* Task goal: How many of the lines below have the word "screenshot" in them? The answer is that number and nothing more.

* Entries shown:
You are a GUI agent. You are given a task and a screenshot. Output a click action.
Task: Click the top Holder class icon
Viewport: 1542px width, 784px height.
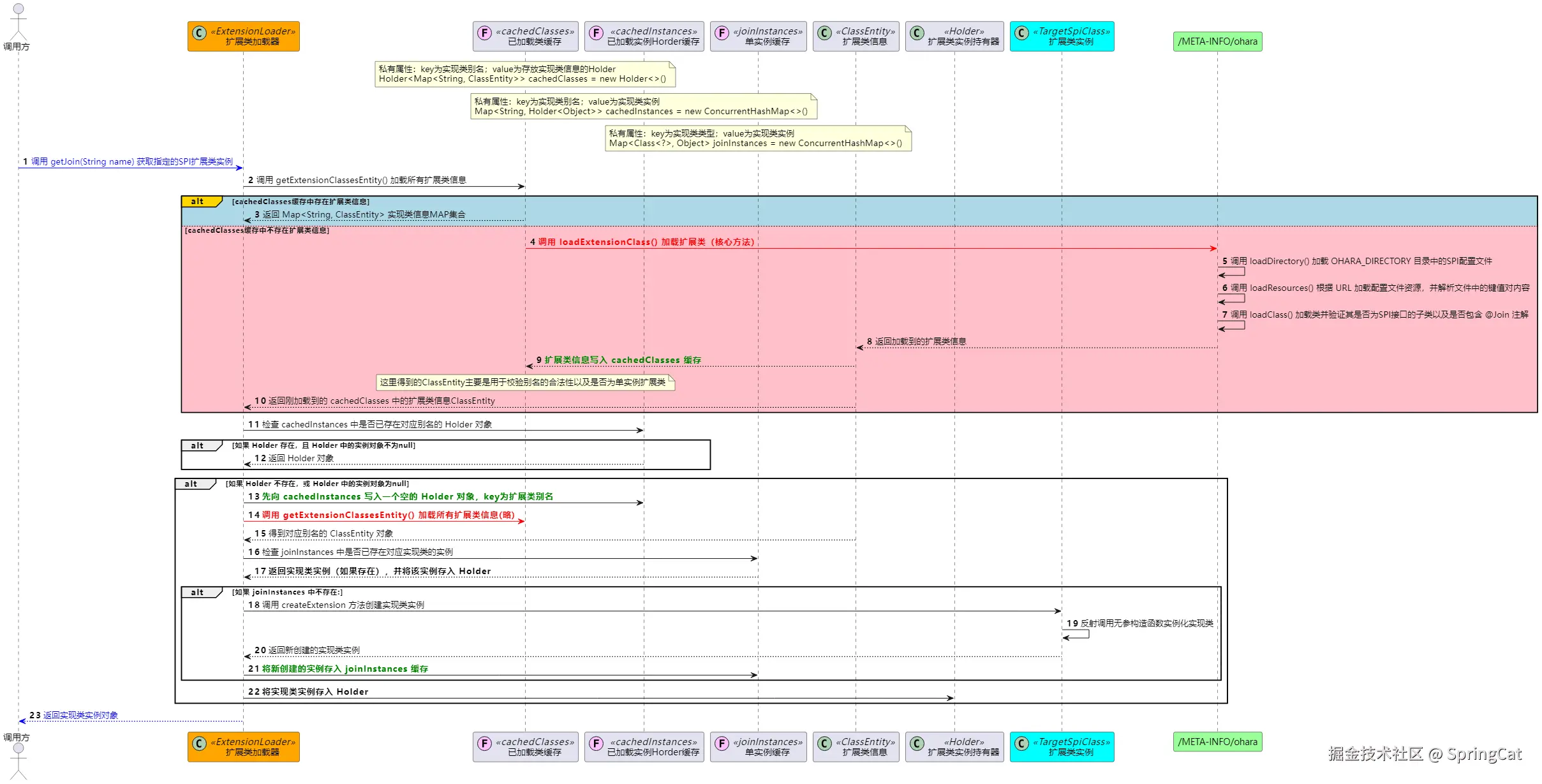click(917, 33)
---
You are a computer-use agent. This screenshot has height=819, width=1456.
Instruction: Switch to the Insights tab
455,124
...
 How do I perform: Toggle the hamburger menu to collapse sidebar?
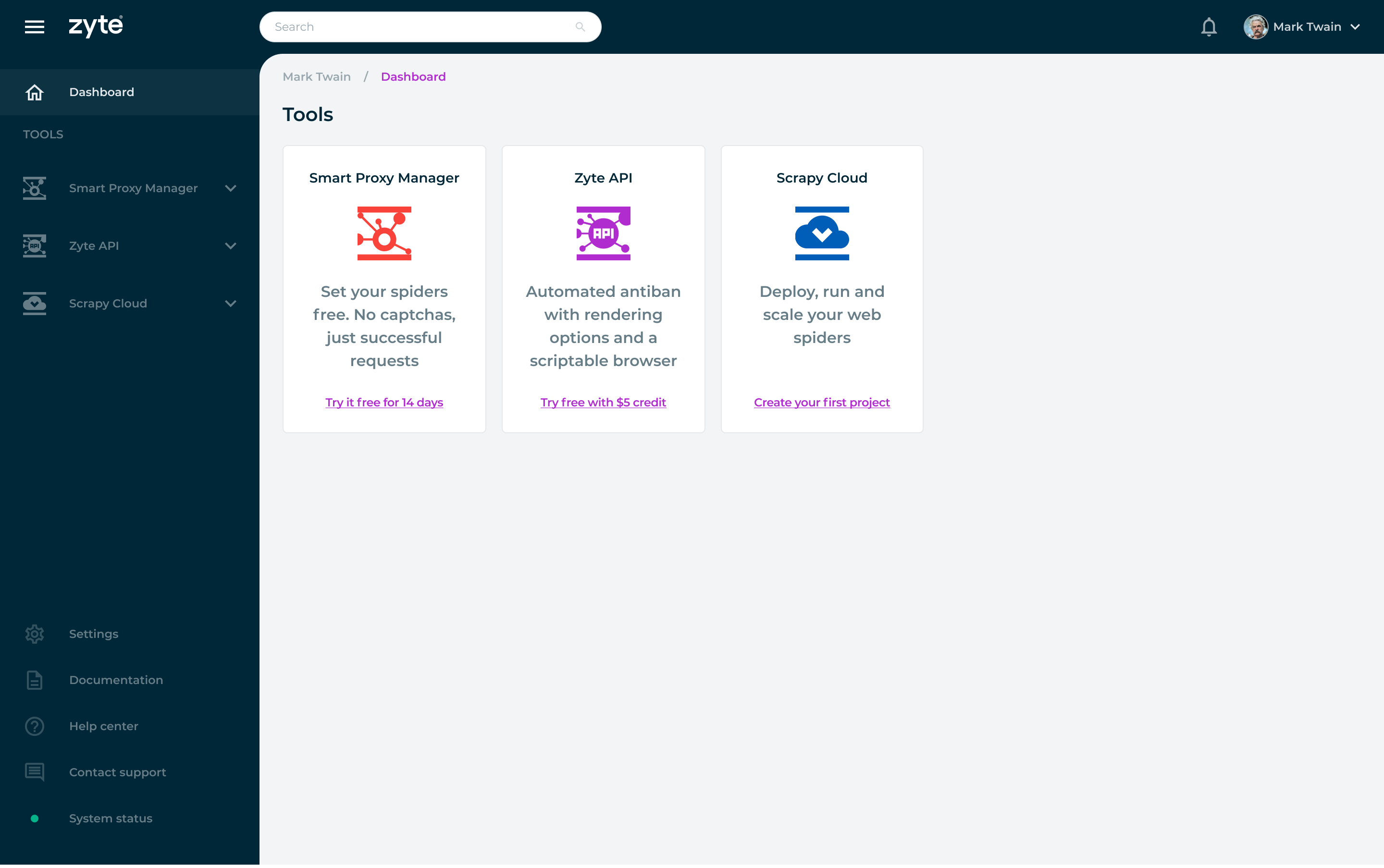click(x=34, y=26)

* Response area: 2